Task requirements -> In the records below, pick out all lines containing the word "folder".

======== Material to process ========

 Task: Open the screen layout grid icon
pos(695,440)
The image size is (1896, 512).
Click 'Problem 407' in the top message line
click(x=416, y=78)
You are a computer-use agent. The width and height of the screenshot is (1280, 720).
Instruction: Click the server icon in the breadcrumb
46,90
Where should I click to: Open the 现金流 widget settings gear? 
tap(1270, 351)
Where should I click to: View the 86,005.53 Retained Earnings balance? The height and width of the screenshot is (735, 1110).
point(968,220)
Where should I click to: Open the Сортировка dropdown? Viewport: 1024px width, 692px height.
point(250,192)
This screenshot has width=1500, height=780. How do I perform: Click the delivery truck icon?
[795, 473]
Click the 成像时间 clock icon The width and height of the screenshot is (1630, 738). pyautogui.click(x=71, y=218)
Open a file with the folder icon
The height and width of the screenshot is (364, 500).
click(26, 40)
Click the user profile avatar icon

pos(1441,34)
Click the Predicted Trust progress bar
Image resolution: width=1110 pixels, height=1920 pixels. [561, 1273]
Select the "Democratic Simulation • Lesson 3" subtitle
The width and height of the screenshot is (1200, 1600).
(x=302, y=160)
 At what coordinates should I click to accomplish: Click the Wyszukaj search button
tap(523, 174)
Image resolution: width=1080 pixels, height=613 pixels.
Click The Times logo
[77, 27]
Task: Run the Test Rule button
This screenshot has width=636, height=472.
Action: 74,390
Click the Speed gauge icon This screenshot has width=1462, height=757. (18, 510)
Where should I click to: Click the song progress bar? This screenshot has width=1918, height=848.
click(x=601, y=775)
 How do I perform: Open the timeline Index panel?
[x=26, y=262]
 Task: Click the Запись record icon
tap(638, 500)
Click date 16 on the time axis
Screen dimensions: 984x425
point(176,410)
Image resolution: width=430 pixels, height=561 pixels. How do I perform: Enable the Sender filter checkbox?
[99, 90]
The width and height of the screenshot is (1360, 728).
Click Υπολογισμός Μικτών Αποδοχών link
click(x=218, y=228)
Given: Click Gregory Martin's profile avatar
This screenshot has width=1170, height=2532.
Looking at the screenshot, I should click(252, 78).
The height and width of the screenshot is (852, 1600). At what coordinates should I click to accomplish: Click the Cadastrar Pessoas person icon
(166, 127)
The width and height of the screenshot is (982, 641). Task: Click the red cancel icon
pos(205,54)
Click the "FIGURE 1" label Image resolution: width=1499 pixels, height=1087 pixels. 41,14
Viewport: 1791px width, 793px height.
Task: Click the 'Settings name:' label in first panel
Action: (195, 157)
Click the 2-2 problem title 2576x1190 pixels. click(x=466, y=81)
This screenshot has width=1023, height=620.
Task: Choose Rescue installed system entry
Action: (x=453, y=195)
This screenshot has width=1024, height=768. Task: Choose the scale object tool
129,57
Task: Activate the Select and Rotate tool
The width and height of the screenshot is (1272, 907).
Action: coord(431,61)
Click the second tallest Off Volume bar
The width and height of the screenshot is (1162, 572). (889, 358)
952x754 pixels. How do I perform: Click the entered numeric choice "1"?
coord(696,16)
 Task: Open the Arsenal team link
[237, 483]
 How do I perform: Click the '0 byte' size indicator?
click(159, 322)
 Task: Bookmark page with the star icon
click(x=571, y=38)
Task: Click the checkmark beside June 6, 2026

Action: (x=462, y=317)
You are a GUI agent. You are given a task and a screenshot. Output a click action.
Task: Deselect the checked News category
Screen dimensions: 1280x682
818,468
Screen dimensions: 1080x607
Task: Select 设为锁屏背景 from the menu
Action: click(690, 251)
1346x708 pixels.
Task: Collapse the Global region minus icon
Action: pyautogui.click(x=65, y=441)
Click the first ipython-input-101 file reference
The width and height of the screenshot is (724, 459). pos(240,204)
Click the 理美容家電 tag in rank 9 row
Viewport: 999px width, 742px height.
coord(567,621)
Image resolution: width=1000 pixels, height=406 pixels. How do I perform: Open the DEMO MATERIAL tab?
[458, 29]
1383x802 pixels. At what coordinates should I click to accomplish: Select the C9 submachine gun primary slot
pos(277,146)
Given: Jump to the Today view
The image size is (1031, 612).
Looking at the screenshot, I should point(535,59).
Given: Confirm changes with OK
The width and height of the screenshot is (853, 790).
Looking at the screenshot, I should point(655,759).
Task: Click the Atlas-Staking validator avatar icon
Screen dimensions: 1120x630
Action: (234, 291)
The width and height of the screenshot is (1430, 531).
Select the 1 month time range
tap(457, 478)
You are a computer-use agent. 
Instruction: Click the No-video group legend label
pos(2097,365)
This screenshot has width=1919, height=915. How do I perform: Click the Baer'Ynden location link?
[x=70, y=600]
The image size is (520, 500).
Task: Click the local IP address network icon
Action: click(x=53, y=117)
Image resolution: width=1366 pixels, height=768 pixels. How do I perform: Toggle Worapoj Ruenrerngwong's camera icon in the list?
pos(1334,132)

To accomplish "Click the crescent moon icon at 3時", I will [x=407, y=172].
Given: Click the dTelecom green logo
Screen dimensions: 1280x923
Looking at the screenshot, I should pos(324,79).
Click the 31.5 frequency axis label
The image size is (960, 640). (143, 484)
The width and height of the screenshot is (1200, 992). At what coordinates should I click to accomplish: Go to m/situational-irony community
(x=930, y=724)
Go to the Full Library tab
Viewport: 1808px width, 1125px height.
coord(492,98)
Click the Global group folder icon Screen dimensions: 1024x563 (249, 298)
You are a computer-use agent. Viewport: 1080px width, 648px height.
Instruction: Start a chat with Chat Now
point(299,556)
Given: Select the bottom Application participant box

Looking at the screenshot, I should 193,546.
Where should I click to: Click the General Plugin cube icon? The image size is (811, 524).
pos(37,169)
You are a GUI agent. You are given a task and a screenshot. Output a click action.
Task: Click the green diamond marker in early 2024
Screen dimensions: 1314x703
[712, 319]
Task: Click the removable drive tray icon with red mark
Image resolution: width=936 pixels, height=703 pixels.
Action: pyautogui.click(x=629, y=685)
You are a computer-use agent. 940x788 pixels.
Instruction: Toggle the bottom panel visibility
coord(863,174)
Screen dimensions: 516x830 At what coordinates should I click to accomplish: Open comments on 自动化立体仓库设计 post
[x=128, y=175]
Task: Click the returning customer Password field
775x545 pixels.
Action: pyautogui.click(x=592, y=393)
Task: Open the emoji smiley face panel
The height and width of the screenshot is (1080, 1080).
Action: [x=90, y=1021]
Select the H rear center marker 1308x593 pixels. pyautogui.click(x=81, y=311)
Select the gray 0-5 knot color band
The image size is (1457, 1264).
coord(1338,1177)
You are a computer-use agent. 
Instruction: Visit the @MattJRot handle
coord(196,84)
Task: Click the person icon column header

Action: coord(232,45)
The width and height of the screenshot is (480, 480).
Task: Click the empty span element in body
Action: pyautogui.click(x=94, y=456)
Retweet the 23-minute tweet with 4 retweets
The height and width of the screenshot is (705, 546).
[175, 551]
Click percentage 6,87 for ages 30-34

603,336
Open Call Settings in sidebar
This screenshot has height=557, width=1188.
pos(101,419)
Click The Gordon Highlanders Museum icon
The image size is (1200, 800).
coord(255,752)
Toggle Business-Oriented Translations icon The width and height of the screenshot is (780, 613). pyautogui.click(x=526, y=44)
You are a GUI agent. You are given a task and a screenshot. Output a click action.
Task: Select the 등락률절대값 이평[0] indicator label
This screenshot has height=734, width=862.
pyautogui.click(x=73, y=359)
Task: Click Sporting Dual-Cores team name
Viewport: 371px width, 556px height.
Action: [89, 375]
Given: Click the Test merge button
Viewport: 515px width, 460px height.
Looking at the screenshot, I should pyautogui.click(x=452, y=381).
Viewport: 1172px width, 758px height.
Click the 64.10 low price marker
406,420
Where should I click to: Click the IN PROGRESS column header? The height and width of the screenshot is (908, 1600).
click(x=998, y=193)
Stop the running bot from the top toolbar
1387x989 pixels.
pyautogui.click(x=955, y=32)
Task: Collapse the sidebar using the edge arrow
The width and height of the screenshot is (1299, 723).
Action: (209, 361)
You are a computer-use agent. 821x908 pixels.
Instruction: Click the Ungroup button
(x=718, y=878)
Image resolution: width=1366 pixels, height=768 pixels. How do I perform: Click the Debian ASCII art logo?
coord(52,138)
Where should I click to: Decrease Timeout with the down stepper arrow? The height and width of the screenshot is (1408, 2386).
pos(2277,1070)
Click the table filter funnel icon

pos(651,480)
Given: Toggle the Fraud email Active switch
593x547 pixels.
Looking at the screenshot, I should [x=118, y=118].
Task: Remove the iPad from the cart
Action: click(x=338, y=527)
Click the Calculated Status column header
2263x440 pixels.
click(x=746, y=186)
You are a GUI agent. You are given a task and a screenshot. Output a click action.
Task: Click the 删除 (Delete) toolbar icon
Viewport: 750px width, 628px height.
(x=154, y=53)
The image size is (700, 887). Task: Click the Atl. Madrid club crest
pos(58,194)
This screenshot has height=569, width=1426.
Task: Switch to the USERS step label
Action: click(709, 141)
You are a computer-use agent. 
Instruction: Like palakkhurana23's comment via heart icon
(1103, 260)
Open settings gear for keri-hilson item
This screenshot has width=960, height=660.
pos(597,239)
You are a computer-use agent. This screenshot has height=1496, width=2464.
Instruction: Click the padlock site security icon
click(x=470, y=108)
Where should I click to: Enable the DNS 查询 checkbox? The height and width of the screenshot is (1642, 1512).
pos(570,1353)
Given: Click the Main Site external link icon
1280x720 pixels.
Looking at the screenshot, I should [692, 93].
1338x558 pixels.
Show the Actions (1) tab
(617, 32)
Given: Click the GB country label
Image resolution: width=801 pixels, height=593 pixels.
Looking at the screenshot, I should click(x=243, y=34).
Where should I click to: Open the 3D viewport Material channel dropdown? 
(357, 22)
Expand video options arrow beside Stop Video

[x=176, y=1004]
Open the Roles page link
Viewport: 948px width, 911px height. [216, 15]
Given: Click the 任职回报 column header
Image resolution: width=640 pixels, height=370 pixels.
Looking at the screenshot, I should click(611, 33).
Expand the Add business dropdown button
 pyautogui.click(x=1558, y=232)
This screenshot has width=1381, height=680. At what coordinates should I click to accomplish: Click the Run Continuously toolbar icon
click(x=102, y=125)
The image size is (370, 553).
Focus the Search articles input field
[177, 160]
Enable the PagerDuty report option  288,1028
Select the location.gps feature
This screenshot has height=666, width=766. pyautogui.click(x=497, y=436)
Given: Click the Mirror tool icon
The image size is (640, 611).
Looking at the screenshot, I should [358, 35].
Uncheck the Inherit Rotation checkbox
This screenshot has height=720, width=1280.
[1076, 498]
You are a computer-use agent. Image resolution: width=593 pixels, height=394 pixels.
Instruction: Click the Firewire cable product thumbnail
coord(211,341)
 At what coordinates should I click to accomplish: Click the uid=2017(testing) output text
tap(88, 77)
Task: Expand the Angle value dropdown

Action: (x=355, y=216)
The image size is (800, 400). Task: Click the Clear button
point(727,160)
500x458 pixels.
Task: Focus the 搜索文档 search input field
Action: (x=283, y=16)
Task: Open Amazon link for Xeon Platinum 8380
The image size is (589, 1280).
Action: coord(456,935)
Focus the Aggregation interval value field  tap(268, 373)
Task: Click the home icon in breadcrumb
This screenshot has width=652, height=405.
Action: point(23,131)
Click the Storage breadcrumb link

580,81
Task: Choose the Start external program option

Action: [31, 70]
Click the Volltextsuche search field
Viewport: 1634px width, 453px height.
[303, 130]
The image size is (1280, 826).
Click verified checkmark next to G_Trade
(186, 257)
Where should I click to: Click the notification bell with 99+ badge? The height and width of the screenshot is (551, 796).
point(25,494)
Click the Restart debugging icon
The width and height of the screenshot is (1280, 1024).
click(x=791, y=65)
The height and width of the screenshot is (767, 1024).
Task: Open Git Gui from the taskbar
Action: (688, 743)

========

Your response ->
Open a file with the folder icon
Click the Global group folder icon Screen dimensions: 1024x563 (249, 298)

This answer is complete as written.